きらのブログ

まんが家マリナシリーズの二次創作サイトです。

時を越える夢 13

朝桐医師に感謝と処置を終えたことを伝えてメディカルセンターをあとにした。オレは自分のコートを脱ぎ、マリナにそっと羽織らせた。

「できればどこかの店に寄りたいところだが今は時間がない。これで我慢してくれ」

「でも……」

まただ。
マリナがオレに遠慮がちな態度を取るのは再会してからこれで二度目だ。本来の彼女なら自分の欲求を優先するはずだ。寒ければオレからコートを奪うぐらいしそうなものだが、こう遠慮ばかりされているとマリナの意思で本当にここまで来てくれたのだろうかと不安になる。
事件後も慌ただしかったせいでゆっくりと話せていないからなのか。

「君に風邪を引かれる方が困る」

マリナが着ていたコートは朝桐医師に処分を頼んだ。血痕が付いたままでは目立つ上におそらく搭乗拒否されるだろう。
さすがにセーターまで脱がすわけにはいかず血で汚れていた部分はあらかたハサミで切り落とした。
時間があればマリナに確認しておきたいことがいくつかあったが、それらはパリへ持ち越すことにし、ファーストクラス専用の搭乗口へと急いだ。

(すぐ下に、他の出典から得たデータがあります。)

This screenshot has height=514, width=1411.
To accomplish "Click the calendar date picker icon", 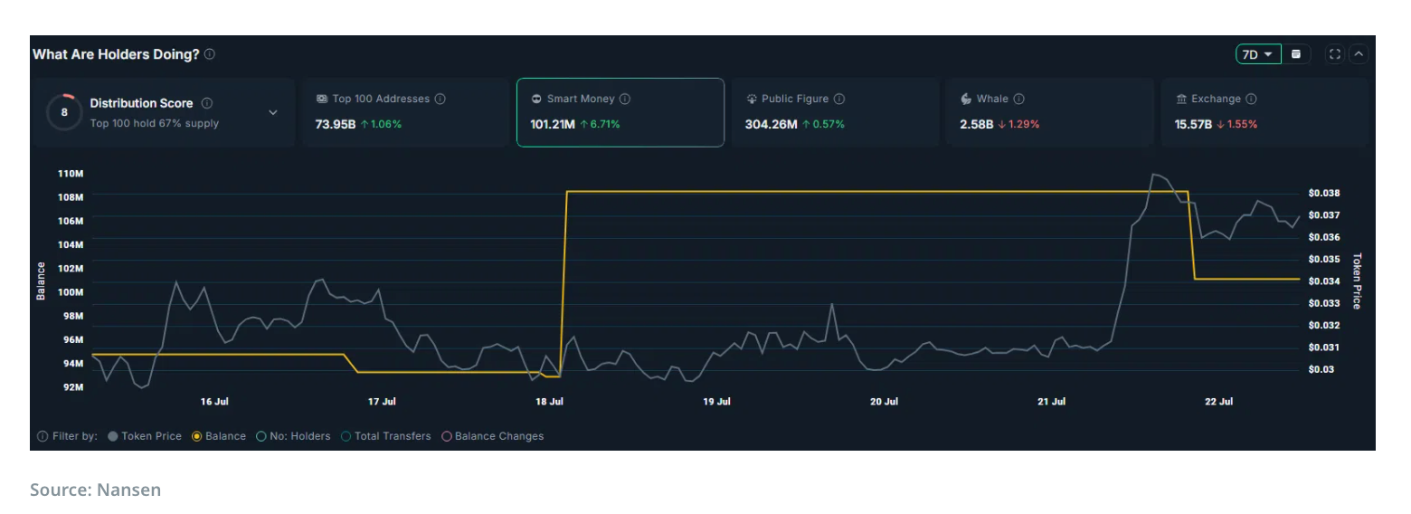I will [x=1296, y=54].
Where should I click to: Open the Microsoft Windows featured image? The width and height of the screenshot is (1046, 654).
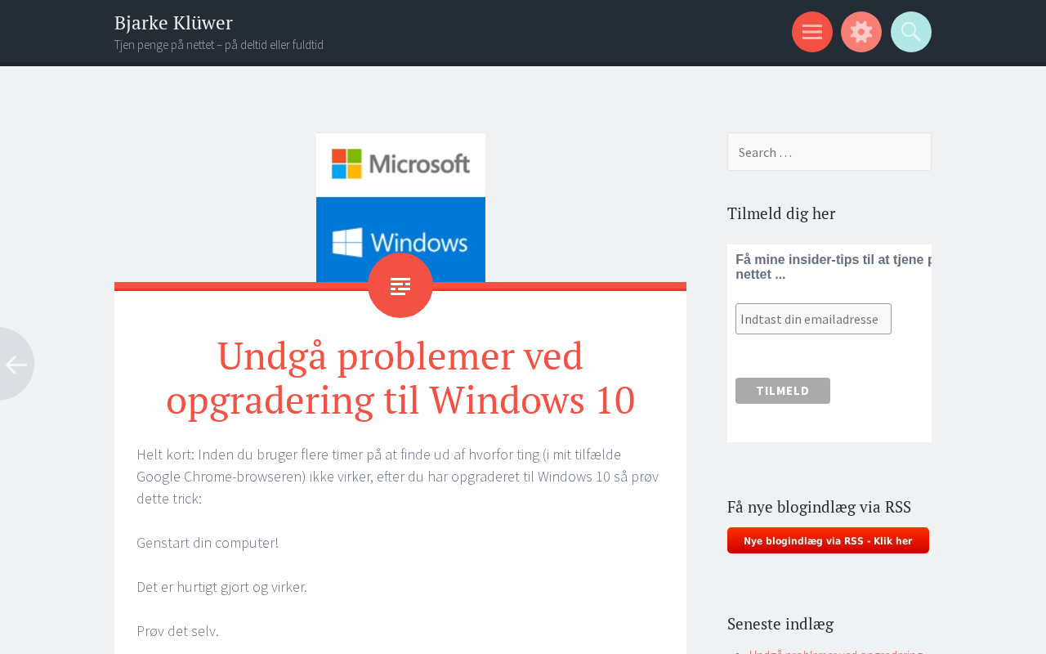(400, 208)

羽田からドゴール空港へ向かう便は昼と夜の2便あるが、夜便はパリに到着するのが早朝になることから昼便を選ぶ客が多いのだろう。8席しかないファーストも平日だというのに満席だ。
ミシェルを代役にして日本へ来ているためここにオレがいることはあまり公にはしたくなかった。他の利用者もいる手前、機内ではマリナを気にかけながらも距離を置いて過ごした。
フライトは順調で予定どおり16時すぎにはドゴール空港へ到着した。
ポールには黒のコンチネンタルGTで迎えに来るように言っておいたのだが、まだ来ていないようだ。あれならフルスモーク仕様でこういう時に最適だ。
渋滞にでも遭っているのか。
そこへ白のメルセデスS-580がゆっくりと近づいてきてオレ達の前で停まった。

こちらもフルスモーク仕様なので中がよく見えない。

「乗って下さい」

助手席のパワーウインドウが降りてきて、
そう声をかけてきたのは今ごろはパーティーの準備に追われているはずのジルだった。マリナに先に乗るように言い、オレもその後に続いた。

「おかえりなさいませ、シャルル様」

ポールが運転席から振り返ってオレに挨拶を済ませると早々に車を出した。

「ジル、何かあったのか?」

ミシェルとオレが入れ代わっているとわかるのも時間の問題だと思っていた。あくまでもあれは、オレがパリを発つまでの時間稼ぎにすぎない。
邸の中の人間に知れたところでオレの代わりが立つことはこれが初めてではない。外の人間に対して必死に隠そうとすることはあっても、騒ぐことはないだろうというのがオレとミシェルの答えだった。
それが代役に立ったこともあるジルがわざわざ空港まで来たということはきっと代役のことではない別の何かがあったに違いない。

「それがパーティーの中盤で予定している……」

ジルはそこまで言うとほんの一瞬だけマリナに視線を向け、そして言葉を止めた。
パーティーは招待客の挨拶から始まり、中盤にフルールを正式に婚約者として紹介する流れになっている。
隣にマリナを連れている今のオレにこの話題は適切ではないと思ったのだろう。
だが世界中に向けて発信されたオレの婚約に関する話はマリナの耳にも届いていたはずだ。
そのことがマリナが隣にいるというこの現状に至るきっかけになったのは間違いないだろう。今さら隠す必要もない。
どちらにしろフルールとの婚約は解消させてもらうつもりだ。
オレは当主になるためだけにフルールとの婚約を選択したが、今はあの時とは状況が違う。こうしてマリナがオレの隣にいる以上、たとえ親族達が反対しようが、どんな手を使ってでも婚約は白紙に戻す。
ただ問題はそれをウォンヌ家が受け入れるかどうか、もし騒動にでもなってモザンビークへの支援の障害にならなければと願うだけだ。
このことはパーティーの後でマリナと二人きりの時にきちんと話そうと思っていたことだったが。
オレは隣に座るマリナの手をそっと握った。


「フルールとの婚約は解消する。だからジル、隠さず全て話せ」


その瞬間、マリナはハッとした表情でオレを見上げた。